*Set problem*: Return the material below line for line, with no changes.

Pointing records: text and elements:
==================================================

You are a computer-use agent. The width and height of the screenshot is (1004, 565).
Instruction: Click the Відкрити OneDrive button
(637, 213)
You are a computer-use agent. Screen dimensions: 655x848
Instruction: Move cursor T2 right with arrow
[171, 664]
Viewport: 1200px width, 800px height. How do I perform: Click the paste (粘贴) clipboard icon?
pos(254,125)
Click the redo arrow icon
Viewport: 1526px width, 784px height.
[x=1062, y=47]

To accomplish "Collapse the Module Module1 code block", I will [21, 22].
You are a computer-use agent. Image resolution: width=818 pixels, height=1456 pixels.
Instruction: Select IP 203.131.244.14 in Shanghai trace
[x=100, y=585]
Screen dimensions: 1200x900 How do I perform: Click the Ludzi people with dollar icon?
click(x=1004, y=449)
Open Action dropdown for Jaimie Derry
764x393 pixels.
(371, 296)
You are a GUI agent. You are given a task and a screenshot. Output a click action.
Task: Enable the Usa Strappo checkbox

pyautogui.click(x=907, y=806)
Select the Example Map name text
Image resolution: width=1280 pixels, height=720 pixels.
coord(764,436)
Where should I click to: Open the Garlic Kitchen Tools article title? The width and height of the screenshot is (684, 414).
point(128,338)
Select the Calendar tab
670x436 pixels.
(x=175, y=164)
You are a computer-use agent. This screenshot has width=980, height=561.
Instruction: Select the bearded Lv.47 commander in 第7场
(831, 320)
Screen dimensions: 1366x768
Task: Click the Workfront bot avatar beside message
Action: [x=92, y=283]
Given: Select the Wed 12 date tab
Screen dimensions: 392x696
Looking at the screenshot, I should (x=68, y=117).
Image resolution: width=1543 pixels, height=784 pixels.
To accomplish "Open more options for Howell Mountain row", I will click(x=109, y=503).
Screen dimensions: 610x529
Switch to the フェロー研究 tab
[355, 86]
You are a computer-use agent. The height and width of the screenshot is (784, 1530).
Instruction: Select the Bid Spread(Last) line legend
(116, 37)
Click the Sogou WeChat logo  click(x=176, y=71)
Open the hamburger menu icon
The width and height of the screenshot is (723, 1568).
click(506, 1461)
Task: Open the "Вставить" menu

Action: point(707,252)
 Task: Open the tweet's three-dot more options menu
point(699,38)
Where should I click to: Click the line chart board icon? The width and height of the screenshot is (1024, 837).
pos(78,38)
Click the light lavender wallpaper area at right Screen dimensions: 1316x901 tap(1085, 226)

==================================================

*Result for this exercise*:
You are a computer-use agent. The width and height of the screenshot is (1004, 565).
Instruction: Click the Відкрити OneDrive button
(637, 213)
You are a computer-use agent. Screen dimensions: 655x848
Instruction: Move cursor T2 right with arrow
[171, 664]
Viewport: 1200px width, 800px height. How do I perform: Click the paste (粘贴) clipboard icon?
pos(254,125)
Click the redo arrow icon
Viewport: 1526px width, 784px height.
[x=1062, y=47]

To accomplish "Collapse the Module Module1 code block", I will [21, 22].
You are a computer-use agent. Image resolution: width=818 pixels, height=1456 pixels.
Instruction: Select IP 203.131.244.14 in Shanghai trace
[x=100, y=585]
Screen dimensions: 1200x900 How do I perform: Click the Ludzi people with dollar icon?
click(x=1004, y=449)
Open Action dropdown for Jaimie Derry
764x393 pixels.
(371, 296)
You are a GUI agent. You are given a task and a screenshot. Output a click action.
Task: Enable the Usa Strappo checkbox

pyautogui.click(x=907, y=806)
Select the Example Map name text
Image resolution: width=1280 pixels, height=720 pixels.
coord(764,436)
Where should I click to: Open the Garlic Kitchen Tools article title? The width and height of the screenshot is (684, 414).
point(128,338)
Select the Calendar tab
670x436 pixels.
(x=175, y=164)
You are a computer-use agent. This screenshot has width=980, height=561.
Instruction: Select the bearded Lv.47 commander in 第7场
(831, 320)
Screen dimensions: 1366x768
Task: Click the Workfront bot avatar beside message
Action: [x=92, y=283]
Given: Select the Wed 12 date tab
Screen dimensions: 392x696
Looking at the screenshot, I should (x=68, y=117).
Image resolution: width=1543 pixels, height=784 pixels.
To accomplish "Open more options for Howell Mountain row", I will click(x=109, y=503).
Screen dimensions: 610x529
Switch to the フェロー研究 tab
[355, 86]
You are a computer-use agent. The height and width of the screenshot is (784, 1530).
Instruction: Select the Bid Spread(Last) line legend
(116, 37)
Click the Sogou WeChat logo  click(x=176, y=71)
Open the hamburger menu icon
The width and height of the screenshot is (723, 1568).
click(506, 1461)
Task: Open the "Вставить" menu

Action: point(707,252)
 Task: Open the tweet's three-dot more options menu
point(699,38)
Where should I click to: Click the line chart board icon? The width and height of the screenshot is (1024, 837).
pos(78,38)
Click the light lavender wallpaper area at right Screen dimensions: 1316x901 tap(1085, 226)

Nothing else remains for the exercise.